◆ Work to complete
Count up the lines holding "computer" in the material, then reply with only the number.

◆ Data to process

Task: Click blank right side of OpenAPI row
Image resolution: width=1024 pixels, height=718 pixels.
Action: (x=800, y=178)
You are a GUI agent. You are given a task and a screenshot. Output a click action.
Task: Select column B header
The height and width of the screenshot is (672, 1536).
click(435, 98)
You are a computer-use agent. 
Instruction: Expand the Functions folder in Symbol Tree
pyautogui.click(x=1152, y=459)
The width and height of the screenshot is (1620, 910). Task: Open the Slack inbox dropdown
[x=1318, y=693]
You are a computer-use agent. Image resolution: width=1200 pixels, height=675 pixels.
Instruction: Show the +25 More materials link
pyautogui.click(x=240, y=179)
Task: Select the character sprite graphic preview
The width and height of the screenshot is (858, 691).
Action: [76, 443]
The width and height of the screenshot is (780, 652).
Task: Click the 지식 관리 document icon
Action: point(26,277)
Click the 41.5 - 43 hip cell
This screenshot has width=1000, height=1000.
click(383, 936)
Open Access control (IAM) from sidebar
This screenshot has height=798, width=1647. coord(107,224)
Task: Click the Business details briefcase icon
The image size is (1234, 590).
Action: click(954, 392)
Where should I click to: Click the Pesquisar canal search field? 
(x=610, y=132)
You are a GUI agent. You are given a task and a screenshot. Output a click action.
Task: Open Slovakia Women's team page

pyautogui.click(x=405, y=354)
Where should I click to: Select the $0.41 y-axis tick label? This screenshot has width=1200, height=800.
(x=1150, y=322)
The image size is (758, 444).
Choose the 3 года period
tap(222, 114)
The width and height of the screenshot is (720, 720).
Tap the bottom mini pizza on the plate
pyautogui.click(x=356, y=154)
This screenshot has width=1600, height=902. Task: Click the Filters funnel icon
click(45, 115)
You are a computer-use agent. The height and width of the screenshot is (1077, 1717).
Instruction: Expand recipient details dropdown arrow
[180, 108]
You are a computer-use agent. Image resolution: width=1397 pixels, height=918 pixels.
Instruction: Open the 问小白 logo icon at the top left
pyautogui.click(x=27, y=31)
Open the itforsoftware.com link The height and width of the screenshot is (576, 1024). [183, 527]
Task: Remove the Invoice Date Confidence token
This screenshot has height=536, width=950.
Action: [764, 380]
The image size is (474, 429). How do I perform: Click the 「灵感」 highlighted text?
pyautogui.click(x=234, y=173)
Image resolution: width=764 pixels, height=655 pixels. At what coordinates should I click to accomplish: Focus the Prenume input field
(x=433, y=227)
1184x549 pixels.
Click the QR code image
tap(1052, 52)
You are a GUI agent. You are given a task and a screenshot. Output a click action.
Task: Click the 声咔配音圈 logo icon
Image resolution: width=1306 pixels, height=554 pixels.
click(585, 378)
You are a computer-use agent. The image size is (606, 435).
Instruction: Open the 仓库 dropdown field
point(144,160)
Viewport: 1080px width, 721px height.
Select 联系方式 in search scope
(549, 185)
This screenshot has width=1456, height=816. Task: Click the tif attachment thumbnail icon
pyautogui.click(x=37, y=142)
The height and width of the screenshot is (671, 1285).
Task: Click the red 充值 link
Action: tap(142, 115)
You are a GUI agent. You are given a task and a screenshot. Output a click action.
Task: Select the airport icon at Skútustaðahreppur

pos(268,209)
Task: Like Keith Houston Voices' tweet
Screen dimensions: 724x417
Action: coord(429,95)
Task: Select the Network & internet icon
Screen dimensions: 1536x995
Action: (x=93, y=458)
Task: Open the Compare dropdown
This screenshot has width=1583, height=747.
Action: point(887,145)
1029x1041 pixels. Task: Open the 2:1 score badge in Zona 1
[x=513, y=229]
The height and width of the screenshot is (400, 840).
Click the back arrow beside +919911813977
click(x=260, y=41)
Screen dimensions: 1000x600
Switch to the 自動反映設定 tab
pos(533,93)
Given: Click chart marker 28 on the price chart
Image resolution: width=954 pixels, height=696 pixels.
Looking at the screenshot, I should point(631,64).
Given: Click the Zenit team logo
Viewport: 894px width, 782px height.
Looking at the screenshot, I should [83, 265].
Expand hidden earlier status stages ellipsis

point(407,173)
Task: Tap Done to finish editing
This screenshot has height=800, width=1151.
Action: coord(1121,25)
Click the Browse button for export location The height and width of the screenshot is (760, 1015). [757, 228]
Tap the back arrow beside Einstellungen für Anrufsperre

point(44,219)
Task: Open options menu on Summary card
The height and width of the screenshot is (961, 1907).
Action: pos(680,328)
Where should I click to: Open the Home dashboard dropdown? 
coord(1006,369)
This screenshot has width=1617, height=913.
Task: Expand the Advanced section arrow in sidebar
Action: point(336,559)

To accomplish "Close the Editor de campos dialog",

◆ Your solution
5